L’expérience est positive et 7 nouveaux thèmes sont identifiés pour 2019. S’agissant des sociétés de gestion : l’organisation en matière de cyber-sécurité, la qualité des reportings AIFM, la valorisation des produits complexes et la gestion des prestataires externes en matière de gestion immobilière. Pour les intermédiaires de marché : le dispositif de reporting des transactions aux référentiels centraux et la conservation des données prévue par MIF2. Pour la commercialisation : la conformité de la gestion sous mandat aux nouvelles dispositions de MIF2.

Une attention particulière sera également portée à d’autres thématiques, en particulier aux dispositifs mis en place par les sociétés de gestion en matière de lutte contre le blanchiment et le financement du terrorisme, aux pratiques de prêts de titres et de ventes à découvert ou au décompte des votes en assemblée générale.

Vous trouverez le détail de nos priorités de supervision 2019 dans le document mis en ligne ce jour sur notre site.

Un mot pour finir sur l’AMF elle-même qui est, comme vous tous, en cours de transformation profonde : adaptation de nos outils de détection des comportements éventuellement anormaux, adaptation de nos modes de fonctionnement, adaptation de nos expertises et adaptation de nos moyens financiers.

L’AMF a fait le choix stratégique de développer des outils de détection fondés sur une utilisation intensive des très nombreuses données dont nous disposons ; données qui s’enrichissent de façon considérable au gré des nouvelles réglementations (SFTR en apportera une nouvelle couche). Il faut également mentionner, dans ce cadre, les outils déployés en matière de balayage des réseaux sociaux, blogs et forums afin de détecter les possibles propositions frauduleuses d’investissement avant même de recevoir l’afflux de réclamations qui les accompagne.

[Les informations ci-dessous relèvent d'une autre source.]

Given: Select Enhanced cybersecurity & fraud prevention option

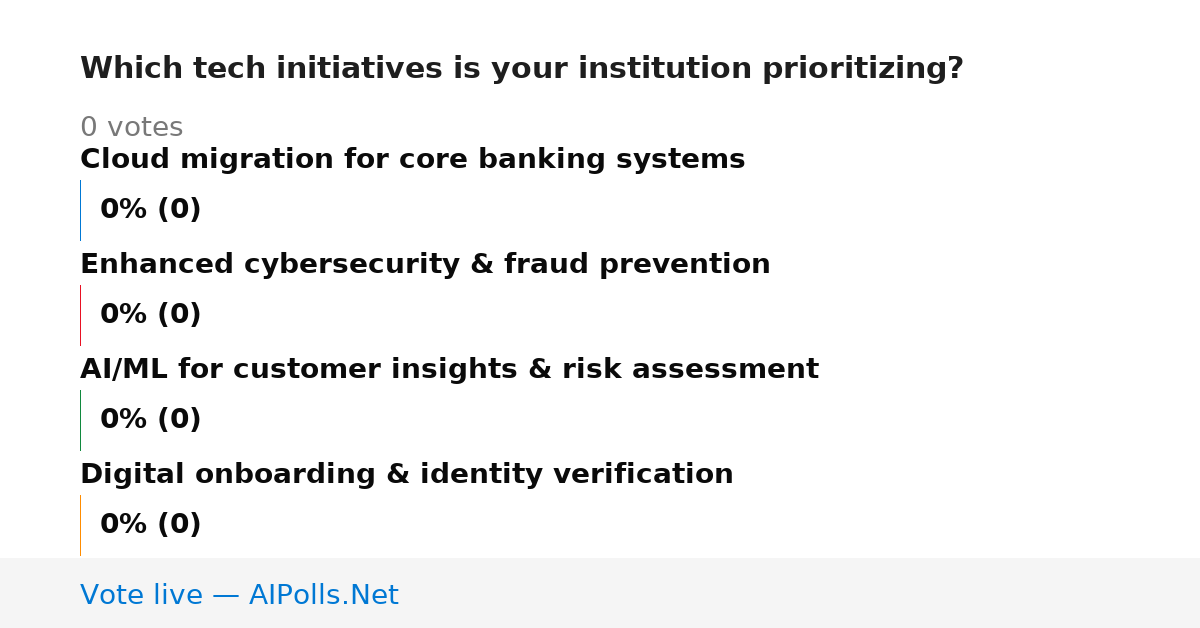Looking at the screenshot, I should (425, 265).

D’une manière plus générale, la transformation digitale de l’AMF est bien engagée ; le projet BIO3 qui concerne les échanges avec les sociétés de gestion, avec un premier jalon important en septembre prochain, en est une illustration. Comme dans toute organisation, la digitalisation des documents et des circuits de décision ainsi que le développement d’outils de travail collaboratif et d’outils de partage de la connaissance n’ont de sens que lorsqu’ils s’appuient sur une réflexion sur les modes d’organisation des activités et sur les responsabilités de chacun. C‘est donc une ambition de moyen terme.

L’adaptation de nos expertises est également fondamentale. Nous devons les compléter en matière de traitement des données, de gestion des risques cyber, d’analyse des effets de diverses activités sur le réchauffement climatique…. Cela passe par un programme de formation adapté et par des recrutements ciblés.

Je voudrais conclure sur l’adaptation de nos moyens financiers, puisque ces moyens c’est vous qui nous les fournissez. L’Etat avait été inconséquent ces dernières années, renforçant nos missions, acceptant - de façon très légitime - le lancement de vastes projets informatiques, mais limitant nos ressources de façon drastique. L’approche a changé en 2018. Les ressources de l’AMF ont été renforcées de 6 M€ en 2018 puis de 2,5 M€ supplémentaires en 2019 sans accroître globalement les contributions de la Place mais en en simplifiant, pour 2019, le régime. Cela ne nous permet ni d’accroître nos effectifs - qui restent très inférieurs à ceux de nos homologues des pays voisins - de façon significative ni de lancer de nouveaux projets informatiques d’ampleur, mais cela nous permet de poursuivre nos activités dans un contexte plus serein. C’est une marque de confiance vis-à-vis de l’AMF et il faut en remercier le gouvernement et le Parlement. Naturellement nous n’avons pas épuisé cette question des moyens. Il conviendra, en particulier de la revisiter au regard des conséquences effectives du Brexit et de l’évolution des missions résultant de la loi PACTE qui sera adoptée.

Je vous souhaite à tous une excellente année 2019.